Sport / 27.12.2016 • 22:59 Uhr / 2 Minuten Lesezeit

104 Langläufer und Langläuferinnen wenden sich an das IOC und die FIS.

Schwarzach. Die Skisportler fordern ein Treffen mit FIS-Präsident Gianfranco Kasper im Rahmen der WM in Lahti im Februar, „um über die Zukunft des sauberen Sports zu diskutieren“. Die Athleten werfen dem Olympischen Comitee (IOC) vor, im Umgang mit in Russland staatlich gefördertem Doping „beunruhigend nachsichtig gewesen“ zu sein. Zudem seien sie „betroffen über Kommentare der FIS-Führung über Doping in unserem Sport“. Österreichische Namen finden sich derzeit nicht unter den 104 Namen auf der Liste.

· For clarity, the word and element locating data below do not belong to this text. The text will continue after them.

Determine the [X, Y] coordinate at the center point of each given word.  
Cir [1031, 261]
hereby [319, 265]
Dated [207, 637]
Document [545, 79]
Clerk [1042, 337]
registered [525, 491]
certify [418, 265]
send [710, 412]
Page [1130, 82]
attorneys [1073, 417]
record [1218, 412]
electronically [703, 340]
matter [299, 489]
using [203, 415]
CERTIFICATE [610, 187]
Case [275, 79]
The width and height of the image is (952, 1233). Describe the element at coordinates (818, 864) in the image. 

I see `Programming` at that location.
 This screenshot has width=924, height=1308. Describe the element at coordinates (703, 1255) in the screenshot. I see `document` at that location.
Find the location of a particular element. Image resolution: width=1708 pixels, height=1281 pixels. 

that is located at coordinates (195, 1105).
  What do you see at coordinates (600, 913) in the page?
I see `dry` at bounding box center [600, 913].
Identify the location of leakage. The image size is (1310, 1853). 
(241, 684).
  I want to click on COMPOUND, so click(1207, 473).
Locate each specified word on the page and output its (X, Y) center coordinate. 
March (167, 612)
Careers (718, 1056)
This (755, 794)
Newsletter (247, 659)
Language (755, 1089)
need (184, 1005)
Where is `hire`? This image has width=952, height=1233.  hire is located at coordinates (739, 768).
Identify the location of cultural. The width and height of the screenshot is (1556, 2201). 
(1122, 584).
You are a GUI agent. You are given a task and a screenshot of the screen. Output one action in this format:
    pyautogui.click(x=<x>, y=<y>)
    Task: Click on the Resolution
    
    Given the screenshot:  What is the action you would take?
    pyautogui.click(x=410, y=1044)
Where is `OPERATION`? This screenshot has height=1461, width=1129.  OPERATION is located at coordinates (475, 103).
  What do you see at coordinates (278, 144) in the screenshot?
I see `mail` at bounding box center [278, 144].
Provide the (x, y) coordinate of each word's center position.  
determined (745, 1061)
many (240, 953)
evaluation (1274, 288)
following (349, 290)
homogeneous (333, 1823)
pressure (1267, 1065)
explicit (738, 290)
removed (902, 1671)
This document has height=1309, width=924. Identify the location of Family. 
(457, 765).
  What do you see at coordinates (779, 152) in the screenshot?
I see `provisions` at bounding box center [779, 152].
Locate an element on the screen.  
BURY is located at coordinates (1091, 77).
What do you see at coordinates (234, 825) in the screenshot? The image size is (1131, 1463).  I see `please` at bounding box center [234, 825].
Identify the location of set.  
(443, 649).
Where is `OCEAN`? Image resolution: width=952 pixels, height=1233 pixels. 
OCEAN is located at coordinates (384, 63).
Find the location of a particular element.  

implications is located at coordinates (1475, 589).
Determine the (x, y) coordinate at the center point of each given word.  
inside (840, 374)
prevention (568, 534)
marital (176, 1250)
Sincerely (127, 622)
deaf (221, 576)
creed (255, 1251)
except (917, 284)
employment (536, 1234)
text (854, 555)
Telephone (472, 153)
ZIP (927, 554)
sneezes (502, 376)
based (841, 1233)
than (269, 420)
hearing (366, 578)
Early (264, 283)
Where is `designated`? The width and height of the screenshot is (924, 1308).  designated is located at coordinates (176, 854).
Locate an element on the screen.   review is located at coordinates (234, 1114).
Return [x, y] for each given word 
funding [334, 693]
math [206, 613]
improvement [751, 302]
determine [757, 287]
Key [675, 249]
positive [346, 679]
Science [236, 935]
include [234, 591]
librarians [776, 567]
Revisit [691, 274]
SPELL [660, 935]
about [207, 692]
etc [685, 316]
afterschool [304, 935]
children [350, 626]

Derweil haben nach Julia Iwanowa auch Langlauf-Olympiasieger Alexander Legkow sowie Jewgeni Below aufgrund des McLaren-Berichts ihre Doping-Sperren durch den Ski-Weltverband öffentlich gemacht. Die beiden Russen beteuerten in einer Presseerklärung zugleich ihre Unschuld. Sie wollten noch vor dem Start der am Silvestertag beginnenden Tour de Ski die Aufhebung ihrer vorläufigen Suspendierung bei der FIS beantragen.

Das Internationale Olympische Comitee hatte kurz vor Weihnachten ein Disziplinarverfahren gegen 28 russische Teilnehmer der Sotschi-Spiele wegen Dopingverdachts eingeleitet. Daraufhin hatte die FIS sechs Langläufer gesperrt. Laut dem russischen Trainer Oleg Perewozschikow sollen auch Maxim Wylegschanin, hinter Legkow 2014 Olympiazweiter über 50 km, sowie Alexej Petuchow zu den suspendierten Langläufern gehören.